* **Requirement**
From the line containing "Where should I click to: Select the" down to the line containing "Task: Switch language with the US flag" in the records below, reproduce every line exactly, ends included, and omit all others.

━━━━━━━━━━

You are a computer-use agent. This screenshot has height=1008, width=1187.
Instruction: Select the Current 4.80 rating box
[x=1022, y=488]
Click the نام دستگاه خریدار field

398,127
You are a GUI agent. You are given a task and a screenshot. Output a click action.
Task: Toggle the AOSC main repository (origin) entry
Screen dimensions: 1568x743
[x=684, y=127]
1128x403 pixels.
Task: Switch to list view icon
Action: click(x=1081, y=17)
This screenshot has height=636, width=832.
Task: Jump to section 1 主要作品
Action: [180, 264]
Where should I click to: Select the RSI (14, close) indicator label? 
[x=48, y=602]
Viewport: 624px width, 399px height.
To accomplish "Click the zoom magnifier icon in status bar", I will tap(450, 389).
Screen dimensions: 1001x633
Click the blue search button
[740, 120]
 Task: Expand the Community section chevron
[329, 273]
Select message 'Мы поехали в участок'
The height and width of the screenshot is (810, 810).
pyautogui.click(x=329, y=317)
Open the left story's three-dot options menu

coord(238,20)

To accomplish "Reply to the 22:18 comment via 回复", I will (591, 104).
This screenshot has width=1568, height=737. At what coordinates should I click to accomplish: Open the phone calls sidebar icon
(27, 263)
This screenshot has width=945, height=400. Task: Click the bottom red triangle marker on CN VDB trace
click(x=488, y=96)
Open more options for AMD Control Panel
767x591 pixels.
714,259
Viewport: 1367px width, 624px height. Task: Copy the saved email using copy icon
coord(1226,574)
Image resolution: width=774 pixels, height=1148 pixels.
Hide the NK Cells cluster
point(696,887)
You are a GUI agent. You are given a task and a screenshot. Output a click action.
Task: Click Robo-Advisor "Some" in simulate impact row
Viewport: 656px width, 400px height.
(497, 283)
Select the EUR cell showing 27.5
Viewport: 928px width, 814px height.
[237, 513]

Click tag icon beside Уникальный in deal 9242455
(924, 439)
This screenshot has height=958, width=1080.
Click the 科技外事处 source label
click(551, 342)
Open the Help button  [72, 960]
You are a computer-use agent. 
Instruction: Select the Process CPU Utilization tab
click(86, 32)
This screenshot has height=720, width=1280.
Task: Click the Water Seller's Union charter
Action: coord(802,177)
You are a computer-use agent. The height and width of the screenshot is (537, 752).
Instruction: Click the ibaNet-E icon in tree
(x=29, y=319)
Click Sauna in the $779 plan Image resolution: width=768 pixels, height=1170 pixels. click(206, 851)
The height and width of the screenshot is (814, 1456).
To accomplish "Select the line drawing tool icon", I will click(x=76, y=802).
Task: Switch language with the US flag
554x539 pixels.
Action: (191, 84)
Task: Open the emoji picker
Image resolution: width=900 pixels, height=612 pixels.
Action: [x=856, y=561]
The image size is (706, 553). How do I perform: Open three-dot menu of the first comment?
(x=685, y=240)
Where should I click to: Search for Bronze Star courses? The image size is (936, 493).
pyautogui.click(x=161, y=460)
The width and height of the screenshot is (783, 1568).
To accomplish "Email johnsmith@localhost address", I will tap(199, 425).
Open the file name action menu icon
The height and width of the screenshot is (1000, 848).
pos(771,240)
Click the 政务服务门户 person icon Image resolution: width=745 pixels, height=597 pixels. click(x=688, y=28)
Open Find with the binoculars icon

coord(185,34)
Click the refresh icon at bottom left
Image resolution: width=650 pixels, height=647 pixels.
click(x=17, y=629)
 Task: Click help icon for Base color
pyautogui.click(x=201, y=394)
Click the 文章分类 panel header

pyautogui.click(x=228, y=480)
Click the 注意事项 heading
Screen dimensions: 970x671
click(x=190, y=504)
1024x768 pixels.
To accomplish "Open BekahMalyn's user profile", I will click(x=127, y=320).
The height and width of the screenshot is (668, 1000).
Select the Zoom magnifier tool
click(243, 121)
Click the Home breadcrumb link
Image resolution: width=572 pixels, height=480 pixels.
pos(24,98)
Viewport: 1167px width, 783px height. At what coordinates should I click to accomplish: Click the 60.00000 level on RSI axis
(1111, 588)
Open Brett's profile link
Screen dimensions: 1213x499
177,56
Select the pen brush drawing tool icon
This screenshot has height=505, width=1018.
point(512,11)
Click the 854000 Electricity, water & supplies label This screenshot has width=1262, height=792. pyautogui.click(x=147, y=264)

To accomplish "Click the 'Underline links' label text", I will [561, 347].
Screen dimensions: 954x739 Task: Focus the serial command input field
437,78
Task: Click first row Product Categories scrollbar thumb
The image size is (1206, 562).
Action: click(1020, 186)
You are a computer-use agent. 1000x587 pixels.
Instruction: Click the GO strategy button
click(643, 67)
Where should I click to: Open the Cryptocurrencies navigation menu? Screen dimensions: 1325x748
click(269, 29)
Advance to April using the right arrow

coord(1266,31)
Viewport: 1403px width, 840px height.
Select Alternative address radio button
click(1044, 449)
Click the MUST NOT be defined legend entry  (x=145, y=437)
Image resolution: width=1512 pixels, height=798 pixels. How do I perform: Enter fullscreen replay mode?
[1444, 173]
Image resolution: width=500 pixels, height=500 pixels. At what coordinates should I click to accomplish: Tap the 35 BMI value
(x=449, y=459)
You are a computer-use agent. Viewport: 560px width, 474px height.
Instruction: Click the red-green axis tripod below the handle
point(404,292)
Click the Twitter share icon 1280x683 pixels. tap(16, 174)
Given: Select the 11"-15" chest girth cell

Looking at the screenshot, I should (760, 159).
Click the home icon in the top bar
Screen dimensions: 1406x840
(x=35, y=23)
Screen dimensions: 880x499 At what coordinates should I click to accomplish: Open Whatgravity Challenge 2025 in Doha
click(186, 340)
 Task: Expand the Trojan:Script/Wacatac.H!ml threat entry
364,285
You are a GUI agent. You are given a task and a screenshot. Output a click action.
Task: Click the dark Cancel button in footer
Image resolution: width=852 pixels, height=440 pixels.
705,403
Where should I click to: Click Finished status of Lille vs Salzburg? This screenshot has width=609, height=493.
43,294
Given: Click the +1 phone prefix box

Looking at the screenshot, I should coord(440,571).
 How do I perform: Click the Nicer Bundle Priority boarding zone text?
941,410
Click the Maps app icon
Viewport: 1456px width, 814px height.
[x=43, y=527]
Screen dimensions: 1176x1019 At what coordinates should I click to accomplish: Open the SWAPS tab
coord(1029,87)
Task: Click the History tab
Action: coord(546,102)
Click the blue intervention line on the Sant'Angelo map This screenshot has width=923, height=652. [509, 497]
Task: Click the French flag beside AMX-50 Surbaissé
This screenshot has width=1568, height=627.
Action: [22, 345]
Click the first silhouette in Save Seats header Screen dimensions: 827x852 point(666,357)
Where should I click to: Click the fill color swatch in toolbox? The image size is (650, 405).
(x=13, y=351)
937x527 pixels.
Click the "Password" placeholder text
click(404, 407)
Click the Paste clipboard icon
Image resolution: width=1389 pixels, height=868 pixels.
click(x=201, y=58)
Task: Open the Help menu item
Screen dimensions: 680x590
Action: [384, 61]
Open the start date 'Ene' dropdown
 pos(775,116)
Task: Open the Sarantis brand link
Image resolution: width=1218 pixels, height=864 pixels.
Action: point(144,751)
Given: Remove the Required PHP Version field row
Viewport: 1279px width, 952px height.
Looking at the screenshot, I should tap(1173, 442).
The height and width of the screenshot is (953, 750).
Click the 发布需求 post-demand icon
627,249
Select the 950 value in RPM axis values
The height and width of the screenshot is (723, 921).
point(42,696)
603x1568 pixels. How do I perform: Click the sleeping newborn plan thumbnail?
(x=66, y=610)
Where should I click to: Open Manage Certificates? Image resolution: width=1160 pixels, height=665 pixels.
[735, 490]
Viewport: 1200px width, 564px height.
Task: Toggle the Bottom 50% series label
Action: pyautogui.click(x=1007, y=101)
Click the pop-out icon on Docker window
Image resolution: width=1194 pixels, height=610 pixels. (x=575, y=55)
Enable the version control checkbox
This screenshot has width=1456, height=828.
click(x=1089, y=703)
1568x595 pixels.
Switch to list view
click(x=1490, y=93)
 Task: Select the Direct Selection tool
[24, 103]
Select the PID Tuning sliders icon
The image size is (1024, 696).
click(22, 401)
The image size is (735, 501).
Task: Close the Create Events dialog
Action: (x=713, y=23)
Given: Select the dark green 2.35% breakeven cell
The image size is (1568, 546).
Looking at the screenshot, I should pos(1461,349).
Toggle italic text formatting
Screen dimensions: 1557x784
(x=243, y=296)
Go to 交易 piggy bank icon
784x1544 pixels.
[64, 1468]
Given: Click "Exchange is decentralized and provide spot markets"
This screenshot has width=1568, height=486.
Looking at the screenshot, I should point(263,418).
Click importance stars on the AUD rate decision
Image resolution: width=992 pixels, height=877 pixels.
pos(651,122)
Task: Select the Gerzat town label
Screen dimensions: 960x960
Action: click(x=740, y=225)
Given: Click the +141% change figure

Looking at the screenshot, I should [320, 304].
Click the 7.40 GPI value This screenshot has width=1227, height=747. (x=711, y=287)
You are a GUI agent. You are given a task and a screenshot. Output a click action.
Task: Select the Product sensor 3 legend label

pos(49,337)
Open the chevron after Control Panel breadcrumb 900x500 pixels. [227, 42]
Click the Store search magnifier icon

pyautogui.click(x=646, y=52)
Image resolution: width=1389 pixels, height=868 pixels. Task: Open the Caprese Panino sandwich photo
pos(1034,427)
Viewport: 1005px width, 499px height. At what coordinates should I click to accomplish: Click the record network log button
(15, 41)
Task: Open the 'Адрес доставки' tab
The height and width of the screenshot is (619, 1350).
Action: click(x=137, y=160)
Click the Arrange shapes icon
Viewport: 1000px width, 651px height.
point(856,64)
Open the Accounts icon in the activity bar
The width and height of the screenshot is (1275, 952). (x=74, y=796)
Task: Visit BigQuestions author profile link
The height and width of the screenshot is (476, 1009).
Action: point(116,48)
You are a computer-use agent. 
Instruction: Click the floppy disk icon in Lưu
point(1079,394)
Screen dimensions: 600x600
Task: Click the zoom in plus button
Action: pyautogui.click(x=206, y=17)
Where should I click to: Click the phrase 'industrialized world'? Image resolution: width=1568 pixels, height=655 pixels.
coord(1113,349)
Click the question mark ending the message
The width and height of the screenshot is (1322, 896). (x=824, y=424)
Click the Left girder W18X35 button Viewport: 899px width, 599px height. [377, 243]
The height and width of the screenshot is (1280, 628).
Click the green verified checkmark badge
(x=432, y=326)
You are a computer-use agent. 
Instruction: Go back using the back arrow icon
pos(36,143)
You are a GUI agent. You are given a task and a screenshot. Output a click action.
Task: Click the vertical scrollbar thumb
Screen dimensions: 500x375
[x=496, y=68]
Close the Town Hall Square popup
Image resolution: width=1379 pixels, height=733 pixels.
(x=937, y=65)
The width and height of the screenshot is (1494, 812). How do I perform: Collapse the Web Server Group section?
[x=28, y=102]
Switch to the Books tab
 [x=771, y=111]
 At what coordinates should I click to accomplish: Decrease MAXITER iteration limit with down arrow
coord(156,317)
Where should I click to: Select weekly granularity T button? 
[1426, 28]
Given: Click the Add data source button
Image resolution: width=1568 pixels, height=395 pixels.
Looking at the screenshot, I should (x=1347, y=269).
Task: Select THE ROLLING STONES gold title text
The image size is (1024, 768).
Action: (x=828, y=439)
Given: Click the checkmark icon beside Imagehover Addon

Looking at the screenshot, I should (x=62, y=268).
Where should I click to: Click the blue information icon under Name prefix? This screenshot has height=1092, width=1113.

━━━━━━━━━━

* **Task solution**
Where should I click to: Select the RSI (14, close) indicator label? 
[x=48, y=602]
Viewport: 624px width, 399px height.
To accomplish "Click the zoom magnifier icon in status bar", I will tap(450, 389).
Screen dimensions: 1001x633
Click the blue search button
[740, 120]
 Task: Expand the Community section chevron
[329, 273]
Select message 'Мы поехали в участок'
The height and width of the screenshot is (810, 810).
pyautogui.click(x=329, y=317)
Open the left story's three-dot options menu

coord(238,20)

To accomplish "Reply to the 22:18 comment via 回复", I will (591, 104).
This screenshot has width=1568, height=737. At what coordinates should I click to accomplish: Open the phone calls sidebar icon
(27, 263)
This screenshot has width=945, height=400. Task: Click the bottom red triangle marker on CN VDB trace
click(x=488, y=96)
Open more options for AMD Control Panel
767x591 pixels.
714,259
Viewport: 1367px width, 624px height. Task: Copy the saved email using copy icon
coord(1226,574)
Image resolution: width=774 pixels, height=1148 pixels.
Hide the NK Cells cluster
point(696,887)
You are a GUI agent. You are given a task and a screenshot. Output a click action.
Task: Click Robo-Advisor "Some" in simulate impact row
Viewport: 656px width, 400px height.
(497, 283)
Select the EUR cell showing 27.5
Viewport: 928px width, 814px height.
[237, 513]

Click tag icon beside Уникальный in deal 9242455
(924, 439)
This screenshot has height=958, width=1080.
Click the 科技外事处 source label
click(551, 342)
Open the Help button  [72, 960]
You are a computer-use agent. 
Instruction: Select the Process CPU Utilization tab
click(86, 32)
This screenshot has height=720, width=1280.
Task: Click the Water Seller's Union charter
Action: coord(802,177)
You are a computer-use agent. The height and width of the screenshot is (537, 752).
Instruction: Click the ibaNet-E icon in tree
(x=29, y=319)
Click Sauna in the $779 plan Image resolution: width=768 pixels, height=1170 pixels. click(206, 851)
The height and width of the screenshot is (814, 1456).
To accomplish "Select the line drawing tool icon", I will click(x=76, y=802).
Task: Switch language with the US flag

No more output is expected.